Yes but is that cost reduction more important than a possible year headstart over the competition?

 

[Grall]

one X is still 40 bit memory adressing ... And Yes I dont know how much silicon more would be used if 48 bit addressing but SURE no benefit at all from that...

Yours is a dead horse... Please stop beating it. Move on to another topic of discussion, you're just creating noise.

 

[3dilettante]

yes 3dilettante... But consider ALL the extra memory controller wiring needed for ALL the APU 40 bit vs 48 phisical adressing... how much extra silicon is needed ? With that extra maybe a couple of Jaguar core can be build... Sorry for making devil advocate...

For the memory controllers, I'm not entirely sure that would change as much as you think if their area went to zero. The extra 8 bits isn't impactful for much of the system, and the controllers themselves are more readily adjusted to a system that knows that even 40 bits is overkill.
The areas potentially impacted are the incrementally larger translation buffers and cache structures for tags within the core and cache sections. Some of the structures use hashes, which means they wouldn't be scaling by 20%.
Many of these are the small rectangles next to the big rectangles that make up the arrays in the die shots for the core complexes, and a few small rectangles in the little rectangles in the core areas. Overall it's a minor part of a minority of the die, and while there may be some benefit in the most tightly constrained parts of the pipeline, that would have been more difficult multiple nodes ago when it was 40, so some of that would have been compensated for by now. At that point, it's also not significantly changing anything, the operations for 40 and 48 are not different, just mildly larger in a few spots.

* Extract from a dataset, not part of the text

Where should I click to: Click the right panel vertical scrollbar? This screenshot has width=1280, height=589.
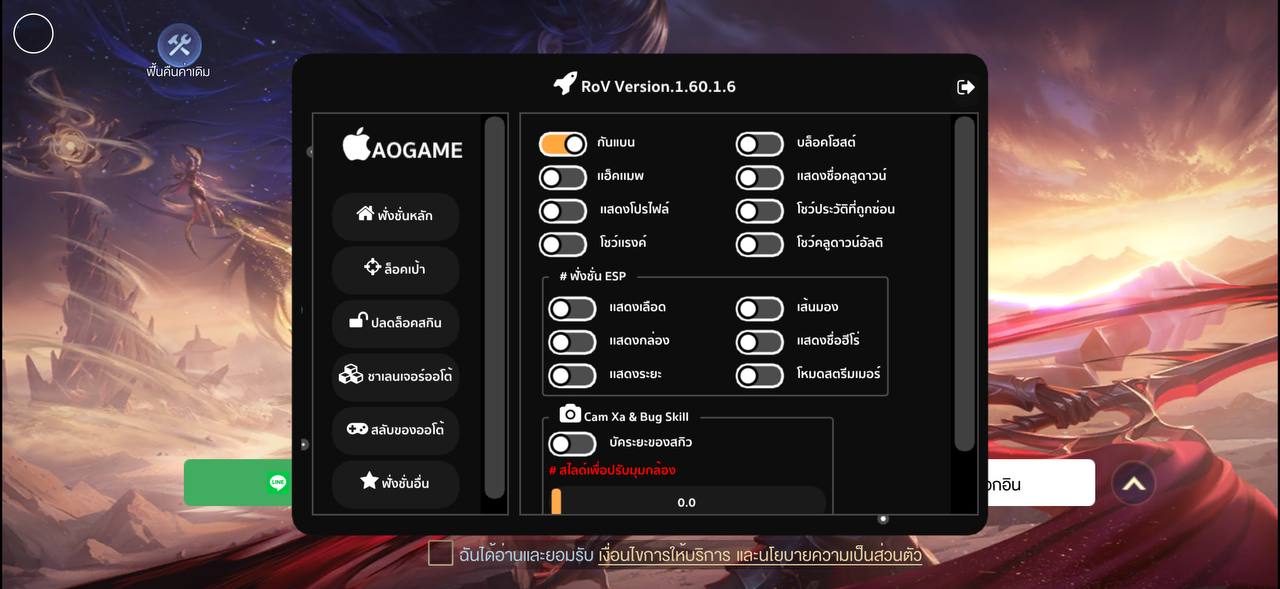pyautogui.click(x=964, y=284)
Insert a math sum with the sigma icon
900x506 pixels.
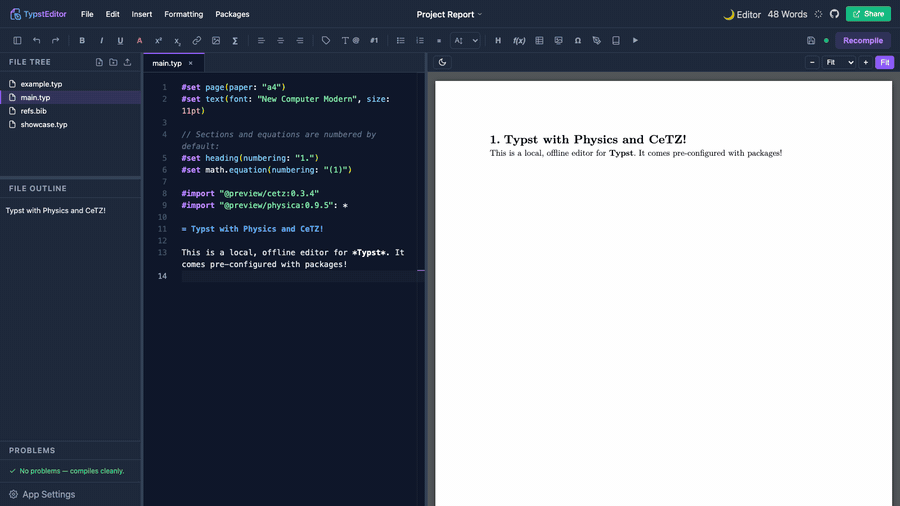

External to the TLBs and tags, there can be some entries in the IOMMU that might be mildly larger. The GPU's virtually addressed cache hierarchy doesn't need the physical address bits.
The rest of the system can be changed to be aware that the system it's in doesn't need the extra bits. There have been examples of CPUs in the past that dropped some of the external address bits, as they weren't intended for systems that needed full addressing. Many of the VM data structures are already formatted to take up additional space, since AMD64 allowed for room to grow from 40 all the way to 52, if they ever opted for it.